So what's the final thought on the m school. Awesome I hope?!


----------



## Snareman (Nov 24, 2006)

mazdamx594 said:


> So what's the final thought on the m school. Awesome I hope?!


It was some crazy and amazing driving. Doing the demo laps with the instructors was a whole other level of aggressive driving. I did get kinda nauseous on some of the longer lapping sessions and that was with _me_ driving even. The instructors are immune to it much in the same way I'm immune to blood and ripped off body parts working in the ER. Now that I'm home and see vids and stuff on it I miss it. I'm now technically qualified for Advanced M School, but I'm not sure I'm ready for that one yet. Overall, I'd definitely recommend it. I just wish it was a little cheaper.


----------



## mazdamx594 (Sep 3, 2013)

I had the same nauseous feeling a bit, but it passed. Was the m school substantially different from the PCD school or just more track time?


----------



## Snareman (Nov 24, 2006)

mazdamx594 said:


> I had the same nauseous feeling a bit, but it passed. Was the m school substantially different from the PCD school or just more track time?


I would say it was drastically different than PCD. PCD is just a very slight taste. In M school you do A LOT more driving, A LOT more aggressively on lots of different sections of the track as well as several versions of the entire track. YOu learn to take that big turn out past the skid pad going ~60-70mph. You do 2 different types of skid pads - the round one and a figure of 8 course on the upper skid pad area. You get a lot of time to attempt drifting as opposed to no time on PCD which is just the 1 360 and a few laps with the control on. There is more in depth instruction both in the classroom as well as out on the track. You get to drive all M cars (2, 3, and 4). You get some free (included?) gifts (jacket, polo, t shirt, carabiner). The longer lapping sessions were over 20min of continuous lapping on large sections of the track. They'd have instructors placed at multiple locations during those sessions to both give instruction as well as to relieve congestion if necessary. You also do timed events and are scored against other students.


----------



## Snareman (Nov 24, 2006)

Here are a few pics of the M fleet


----------



## mazdamx594 (Sep 3, 2013)

Thanks for the description. I asked because the performance center website makes the two courses sound similar, but what you described sounds awesome and definitely different. I want to go back so bad.


----------



## sorfmk (Jan 6, 2013)

Recently ordered a new M4 with PCD. Dealer was asking for full payment before delivery.

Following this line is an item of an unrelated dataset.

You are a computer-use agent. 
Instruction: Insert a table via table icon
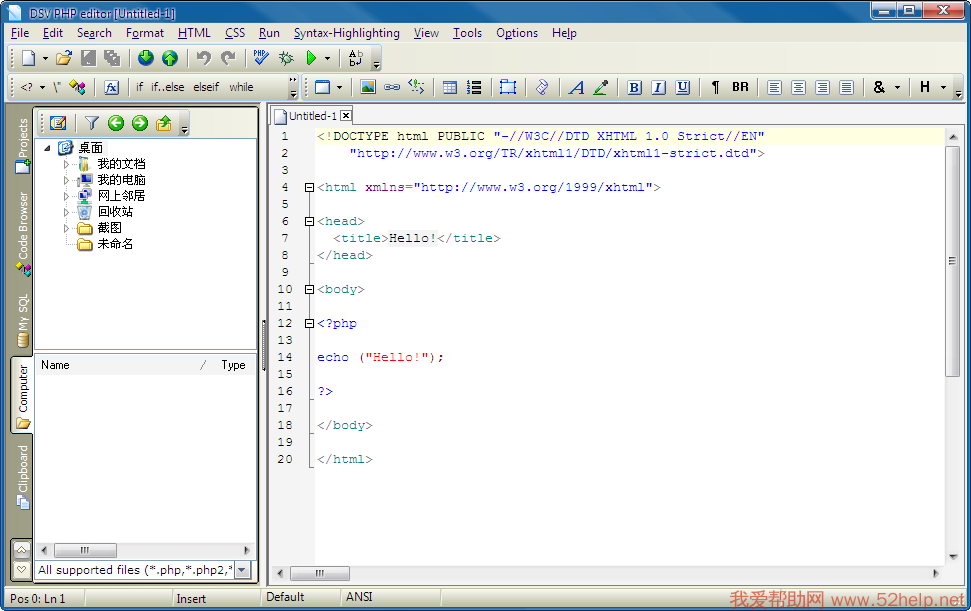(x=450, y=87)
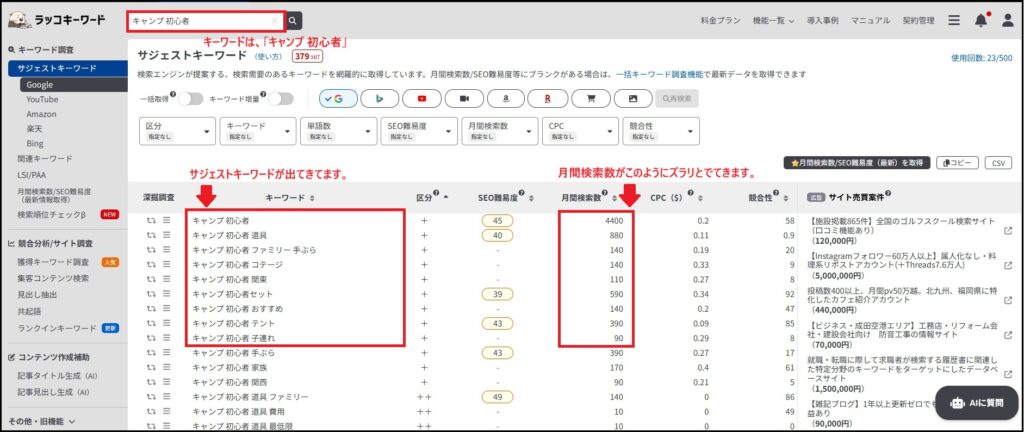Click the CSV export button

click(997, 162)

Anyone know if this is typical as I would expect to make the payoff at pickup at the dealer,
but in this case, at the BMW performance center.


Thanks


----------



## innovativeit (Sep 30, 2007)

sorfmk said:


> Recently ordered a new M4 with PCD. Dealer was asking for full payment before delivery.
> 
> Anyone know if this is typical as I would expect to make the payoff at pickup at the dealer,
> but in this case, at the BMW performance center.
> ...


I have done four PCD deliveries since 2011 and always completed the purchase prior to taking delivery in SC. I think that is standard policy.


----------



## Shon528 (Oct 3, 2003)

The Performance Center does not handle any of the financial aspects of the deal. I've done PCD twice and both times, the paperwork, payment, etc was all done/finalized about a week before picking up the car.


----------